• WHAT YOU NEED TO DO:
Lines to return, exactly: from the line with "Given: Click the red" to the line with "Given: Select the OLED 显示生效 block" in the entries below, both included.
#### MATERIAL FOR THE TASK
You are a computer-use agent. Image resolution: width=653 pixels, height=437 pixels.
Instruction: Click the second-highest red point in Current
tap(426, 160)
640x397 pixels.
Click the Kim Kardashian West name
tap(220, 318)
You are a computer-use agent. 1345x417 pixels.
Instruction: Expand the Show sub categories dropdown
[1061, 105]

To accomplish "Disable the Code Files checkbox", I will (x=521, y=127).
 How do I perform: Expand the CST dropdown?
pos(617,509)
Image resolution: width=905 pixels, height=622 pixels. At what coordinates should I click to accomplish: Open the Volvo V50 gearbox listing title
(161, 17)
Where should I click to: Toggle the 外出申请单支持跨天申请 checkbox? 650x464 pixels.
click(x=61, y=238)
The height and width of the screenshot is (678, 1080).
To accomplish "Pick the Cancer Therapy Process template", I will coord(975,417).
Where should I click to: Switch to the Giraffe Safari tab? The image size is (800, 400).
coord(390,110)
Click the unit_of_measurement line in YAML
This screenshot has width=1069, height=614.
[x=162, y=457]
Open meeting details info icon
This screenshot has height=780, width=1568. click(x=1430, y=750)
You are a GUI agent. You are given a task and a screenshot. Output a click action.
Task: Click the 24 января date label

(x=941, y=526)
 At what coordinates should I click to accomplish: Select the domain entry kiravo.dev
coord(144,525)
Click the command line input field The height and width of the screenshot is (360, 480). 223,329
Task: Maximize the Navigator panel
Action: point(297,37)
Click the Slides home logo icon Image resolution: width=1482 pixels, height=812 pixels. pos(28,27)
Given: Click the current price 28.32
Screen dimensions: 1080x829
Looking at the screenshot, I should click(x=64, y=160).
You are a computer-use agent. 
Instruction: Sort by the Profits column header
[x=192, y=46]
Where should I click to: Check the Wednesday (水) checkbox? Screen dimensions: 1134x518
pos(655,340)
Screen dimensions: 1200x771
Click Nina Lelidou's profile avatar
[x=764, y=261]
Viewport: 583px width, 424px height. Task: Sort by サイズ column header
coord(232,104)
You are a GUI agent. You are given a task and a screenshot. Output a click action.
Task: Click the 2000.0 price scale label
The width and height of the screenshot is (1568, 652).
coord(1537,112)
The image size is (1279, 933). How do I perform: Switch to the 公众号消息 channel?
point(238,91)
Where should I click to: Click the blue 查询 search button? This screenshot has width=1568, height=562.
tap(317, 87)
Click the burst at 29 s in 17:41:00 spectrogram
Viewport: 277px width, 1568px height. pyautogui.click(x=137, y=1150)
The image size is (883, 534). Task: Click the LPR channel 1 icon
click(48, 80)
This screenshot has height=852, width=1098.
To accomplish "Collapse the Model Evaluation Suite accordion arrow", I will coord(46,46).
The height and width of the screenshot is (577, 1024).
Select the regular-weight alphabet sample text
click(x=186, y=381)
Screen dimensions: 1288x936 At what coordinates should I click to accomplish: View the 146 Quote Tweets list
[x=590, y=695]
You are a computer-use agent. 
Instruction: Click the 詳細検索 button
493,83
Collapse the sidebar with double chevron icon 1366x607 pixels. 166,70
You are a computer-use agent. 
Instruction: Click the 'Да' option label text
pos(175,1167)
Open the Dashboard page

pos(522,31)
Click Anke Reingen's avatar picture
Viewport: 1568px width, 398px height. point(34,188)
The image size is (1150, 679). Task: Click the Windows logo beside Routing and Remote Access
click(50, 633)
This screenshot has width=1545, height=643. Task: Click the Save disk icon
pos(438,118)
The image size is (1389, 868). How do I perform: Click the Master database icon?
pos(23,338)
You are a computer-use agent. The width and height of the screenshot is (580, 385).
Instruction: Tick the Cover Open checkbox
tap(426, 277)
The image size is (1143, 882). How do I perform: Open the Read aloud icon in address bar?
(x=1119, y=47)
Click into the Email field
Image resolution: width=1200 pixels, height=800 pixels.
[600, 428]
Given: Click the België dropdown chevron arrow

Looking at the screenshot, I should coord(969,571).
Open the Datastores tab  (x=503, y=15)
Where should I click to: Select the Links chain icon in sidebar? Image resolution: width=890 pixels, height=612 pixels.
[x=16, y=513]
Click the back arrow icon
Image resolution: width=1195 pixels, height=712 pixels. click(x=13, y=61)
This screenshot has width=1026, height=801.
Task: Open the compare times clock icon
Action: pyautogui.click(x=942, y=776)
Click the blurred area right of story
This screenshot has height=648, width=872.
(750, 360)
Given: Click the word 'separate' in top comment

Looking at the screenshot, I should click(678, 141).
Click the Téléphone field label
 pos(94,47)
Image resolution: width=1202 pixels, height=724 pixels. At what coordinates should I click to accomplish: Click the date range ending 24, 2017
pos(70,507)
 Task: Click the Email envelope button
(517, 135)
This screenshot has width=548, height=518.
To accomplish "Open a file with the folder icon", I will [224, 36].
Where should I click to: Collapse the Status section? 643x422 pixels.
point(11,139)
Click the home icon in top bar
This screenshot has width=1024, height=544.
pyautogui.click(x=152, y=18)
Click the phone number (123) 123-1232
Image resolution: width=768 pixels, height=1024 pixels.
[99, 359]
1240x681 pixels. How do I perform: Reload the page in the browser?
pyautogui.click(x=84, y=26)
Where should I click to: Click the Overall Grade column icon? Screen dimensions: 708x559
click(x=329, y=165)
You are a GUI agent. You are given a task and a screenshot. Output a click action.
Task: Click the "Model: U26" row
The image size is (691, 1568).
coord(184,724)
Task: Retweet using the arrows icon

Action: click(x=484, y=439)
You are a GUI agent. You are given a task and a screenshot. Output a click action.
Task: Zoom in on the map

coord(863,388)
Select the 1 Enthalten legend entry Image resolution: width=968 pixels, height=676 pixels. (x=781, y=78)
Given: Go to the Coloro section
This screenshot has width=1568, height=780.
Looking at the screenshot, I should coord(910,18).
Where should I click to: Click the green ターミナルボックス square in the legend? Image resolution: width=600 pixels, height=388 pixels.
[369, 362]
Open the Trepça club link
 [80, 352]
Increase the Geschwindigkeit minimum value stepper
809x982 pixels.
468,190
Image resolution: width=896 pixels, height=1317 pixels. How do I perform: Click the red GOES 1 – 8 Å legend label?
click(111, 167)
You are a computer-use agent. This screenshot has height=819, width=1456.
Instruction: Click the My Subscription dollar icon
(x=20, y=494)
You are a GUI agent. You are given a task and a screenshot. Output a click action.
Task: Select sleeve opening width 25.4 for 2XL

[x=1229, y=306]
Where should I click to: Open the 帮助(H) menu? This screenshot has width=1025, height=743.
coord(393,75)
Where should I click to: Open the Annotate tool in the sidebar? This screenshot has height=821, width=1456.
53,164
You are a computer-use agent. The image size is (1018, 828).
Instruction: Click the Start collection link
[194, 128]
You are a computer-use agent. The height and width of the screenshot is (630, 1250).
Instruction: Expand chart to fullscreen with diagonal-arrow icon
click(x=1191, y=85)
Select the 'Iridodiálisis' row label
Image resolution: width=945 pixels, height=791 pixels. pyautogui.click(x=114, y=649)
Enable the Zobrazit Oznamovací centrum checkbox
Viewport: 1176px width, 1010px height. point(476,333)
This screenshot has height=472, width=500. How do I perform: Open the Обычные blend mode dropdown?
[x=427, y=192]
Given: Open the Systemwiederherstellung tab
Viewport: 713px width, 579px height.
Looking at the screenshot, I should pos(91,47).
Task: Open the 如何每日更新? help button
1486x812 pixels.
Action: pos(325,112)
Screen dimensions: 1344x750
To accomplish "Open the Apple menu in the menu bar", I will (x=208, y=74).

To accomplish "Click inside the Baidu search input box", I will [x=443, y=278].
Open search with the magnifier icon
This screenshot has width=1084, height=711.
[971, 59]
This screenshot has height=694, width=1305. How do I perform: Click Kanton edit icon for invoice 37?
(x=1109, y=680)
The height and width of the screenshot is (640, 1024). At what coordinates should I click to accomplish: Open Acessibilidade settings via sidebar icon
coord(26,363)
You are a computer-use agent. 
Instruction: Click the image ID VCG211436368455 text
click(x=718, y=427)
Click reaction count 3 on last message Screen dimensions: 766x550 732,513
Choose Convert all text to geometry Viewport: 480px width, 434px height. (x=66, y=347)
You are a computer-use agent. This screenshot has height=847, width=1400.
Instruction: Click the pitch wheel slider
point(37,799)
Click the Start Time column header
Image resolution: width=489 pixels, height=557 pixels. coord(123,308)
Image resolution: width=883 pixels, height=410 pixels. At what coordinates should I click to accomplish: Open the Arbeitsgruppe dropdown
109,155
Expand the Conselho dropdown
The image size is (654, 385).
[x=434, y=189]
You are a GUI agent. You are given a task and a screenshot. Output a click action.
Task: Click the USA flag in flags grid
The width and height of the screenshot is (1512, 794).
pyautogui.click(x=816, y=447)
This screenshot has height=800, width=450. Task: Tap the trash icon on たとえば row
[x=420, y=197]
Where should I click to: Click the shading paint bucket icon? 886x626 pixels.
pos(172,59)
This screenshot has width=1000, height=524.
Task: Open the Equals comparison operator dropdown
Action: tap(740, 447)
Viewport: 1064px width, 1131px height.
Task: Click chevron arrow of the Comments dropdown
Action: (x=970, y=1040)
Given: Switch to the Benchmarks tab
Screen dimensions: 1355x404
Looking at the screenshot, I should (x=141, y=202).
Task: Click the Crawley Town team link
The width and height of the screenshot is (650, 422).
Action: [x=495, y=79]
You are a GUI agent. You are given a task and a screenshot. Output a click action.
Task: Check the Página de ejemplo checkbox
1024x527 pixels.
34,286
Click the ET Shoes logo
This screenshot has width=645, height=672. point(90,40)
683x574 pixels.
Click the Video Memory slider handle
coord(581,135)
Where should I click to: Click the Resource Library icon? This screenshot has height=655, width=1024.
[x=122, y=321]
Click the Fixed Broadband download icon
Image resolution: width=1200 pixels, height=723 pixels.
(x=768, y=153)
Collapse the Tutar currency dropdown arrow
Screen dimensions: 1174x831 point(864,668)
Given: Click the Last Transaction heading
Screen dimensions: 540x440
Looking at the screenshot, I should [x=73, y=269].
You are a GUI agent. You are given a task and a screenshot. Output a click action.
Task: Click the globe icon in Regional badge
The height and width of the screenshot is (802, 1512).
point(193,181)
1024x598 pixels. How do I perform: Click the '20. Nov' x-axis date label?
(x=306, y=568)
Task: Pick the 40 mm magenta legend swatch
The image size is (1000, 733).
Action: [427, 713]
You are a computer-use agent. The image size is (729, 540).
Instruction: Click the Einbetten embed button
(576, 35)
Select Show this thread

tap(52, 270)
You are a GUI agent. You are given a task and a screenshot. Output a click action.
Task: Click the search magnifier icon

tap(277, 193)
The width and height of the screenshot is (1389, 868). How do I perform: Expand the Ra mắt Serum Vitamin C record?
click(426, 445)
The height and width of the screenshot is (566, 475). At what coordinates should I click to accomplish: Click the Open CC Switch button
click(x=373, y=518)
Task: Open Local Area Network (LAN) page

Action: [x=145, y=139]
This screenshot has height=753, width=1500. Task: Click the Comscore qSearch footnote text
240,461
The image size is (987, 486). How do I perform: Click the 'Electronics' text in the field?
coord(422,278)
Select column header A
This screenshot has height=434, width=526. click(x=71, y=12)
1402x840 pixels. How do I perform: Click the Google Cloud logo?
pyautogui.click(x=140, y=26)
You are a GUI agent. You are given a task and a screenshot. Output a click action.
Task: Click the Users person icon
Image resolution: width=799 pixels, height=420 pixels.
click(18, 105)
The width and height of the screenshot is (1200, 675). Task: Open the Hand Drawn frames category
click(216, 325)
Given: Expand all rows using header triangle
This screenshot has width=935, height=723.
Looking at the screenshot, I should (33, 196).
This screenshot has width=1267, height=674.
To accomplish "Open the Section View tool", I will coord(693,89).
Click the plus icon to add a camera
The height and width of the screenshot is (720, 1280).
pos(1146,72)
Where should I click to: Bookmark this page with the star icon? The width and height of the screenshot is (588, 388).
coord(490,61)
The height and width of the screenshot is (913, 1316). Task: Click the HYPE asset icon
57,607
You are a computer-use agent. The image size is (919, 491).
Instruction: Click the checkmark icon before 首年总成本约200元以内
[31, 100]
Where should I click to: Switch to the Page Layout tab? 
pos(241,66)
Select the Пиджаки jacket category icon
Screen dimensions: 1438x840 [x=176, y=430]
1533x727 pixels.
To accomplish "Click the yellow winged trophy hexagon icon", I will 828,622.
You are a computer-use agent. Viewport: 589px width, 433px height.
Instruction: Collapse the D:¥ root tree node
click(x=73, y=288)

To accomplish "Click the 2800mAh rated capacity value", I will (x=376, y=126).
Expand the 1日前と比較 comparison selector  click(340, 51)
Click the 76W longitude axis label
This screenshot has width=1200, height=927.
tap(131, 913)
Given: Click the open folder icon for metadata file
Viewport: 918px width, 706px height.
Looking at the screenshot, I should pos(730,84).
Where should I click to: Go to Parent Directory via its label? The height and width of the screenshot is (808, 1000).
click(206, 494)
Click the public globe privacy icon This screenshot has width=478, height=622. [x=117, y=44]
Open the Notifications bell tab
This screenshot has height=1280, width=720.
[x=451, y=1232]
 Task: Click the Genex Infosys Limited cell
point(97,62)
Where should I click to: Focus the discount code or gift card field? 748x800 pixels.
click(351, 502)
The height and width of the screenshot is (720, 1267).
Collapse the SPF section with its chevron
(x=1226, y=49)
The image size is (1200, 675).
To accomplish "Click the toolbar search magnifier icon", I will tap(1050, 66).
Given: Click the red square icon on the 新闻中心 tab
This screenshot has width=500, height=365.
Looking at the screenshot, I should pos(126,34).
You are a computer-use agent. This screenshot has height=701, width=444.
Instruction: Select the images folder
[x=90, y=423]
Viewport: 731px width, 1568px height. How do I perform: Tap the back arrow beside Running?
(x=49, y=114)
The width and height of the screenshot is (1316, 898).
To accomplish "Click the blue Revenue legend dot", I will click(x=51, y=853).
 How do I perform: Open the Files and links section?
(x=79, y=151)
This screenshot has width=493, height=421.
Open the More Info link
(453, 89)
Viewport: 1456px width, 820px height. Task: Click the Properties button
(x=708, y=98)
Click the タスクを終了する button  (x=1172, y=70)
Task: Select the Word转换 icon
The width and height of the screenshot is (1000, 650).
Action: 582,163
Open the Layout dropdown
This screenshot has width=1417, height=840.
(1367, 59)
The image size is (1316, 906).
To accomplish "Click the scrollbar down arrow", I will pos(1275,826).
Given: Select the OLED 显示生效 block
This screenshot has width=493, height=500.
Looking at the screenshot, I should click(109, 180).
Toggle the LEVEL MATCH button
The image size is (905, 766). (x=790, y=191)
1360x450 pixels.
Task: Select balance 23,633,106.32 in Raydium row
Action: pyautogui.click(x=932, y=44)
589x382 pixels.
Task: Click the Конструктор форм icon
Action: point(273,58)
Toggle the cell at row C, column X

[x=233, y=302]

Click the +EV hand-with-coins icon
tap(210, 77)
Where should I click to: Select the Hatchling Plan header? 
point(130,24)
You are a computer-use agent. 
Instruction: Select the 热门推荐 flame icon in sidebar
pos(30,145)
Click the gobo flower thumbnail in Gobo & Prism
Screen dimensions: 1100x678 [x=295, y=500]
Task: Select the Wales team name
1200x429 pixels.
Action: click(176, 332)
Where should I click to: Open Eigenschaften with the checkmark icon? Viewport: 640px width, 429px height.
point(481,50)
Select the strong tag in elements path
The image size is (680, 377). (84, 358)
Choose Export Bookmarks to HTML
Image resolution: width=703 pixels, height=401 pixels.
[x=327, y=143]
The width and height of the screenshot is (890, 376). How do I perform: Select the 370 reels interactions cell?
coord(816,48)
########
• TASK ANSWER:
Given: Click the red square icon on the 新闻中心 tab
This screenshot has width=500, height=365.
Looking at the screenshot, I should pos(126,34).
You are a computer-use agent. This screenshot has height=701, width=444.
Instruction: Select the images folder
[x=90, y=423]
Viewport: 731px width, 1568px height. How do I perform: Tap the back arrow beside Running?
(x=49, y=114)
The width and height of the screenshot is (1316, 898).
To accomplish "Click the blue Revenue legend dot", I will click(x=51, y=853).
 How do I perform: Open the Files and links section?
(x=79, y=151)
This screenshot has width=493, height=421.
Open the More Info link
(453, 89)
Viewport: 1456px width, 820px height. Task: Click the Properties button
(x=708, y=98)
Click the タスクを終了する button  (x=1172, y=70)
Task: Select the Word转换 icon
The width and height of the screenshot is (1000, 650).
Action: 582,163
Open the Layout dropdown
This screenshot has width=1417, height=840.
(1367, 59)
The image size is (1316, 906).
To accomplish "Click the scrollbar down arrow", I will pos(1275,826).
Given: Select the OLED 显示生效 block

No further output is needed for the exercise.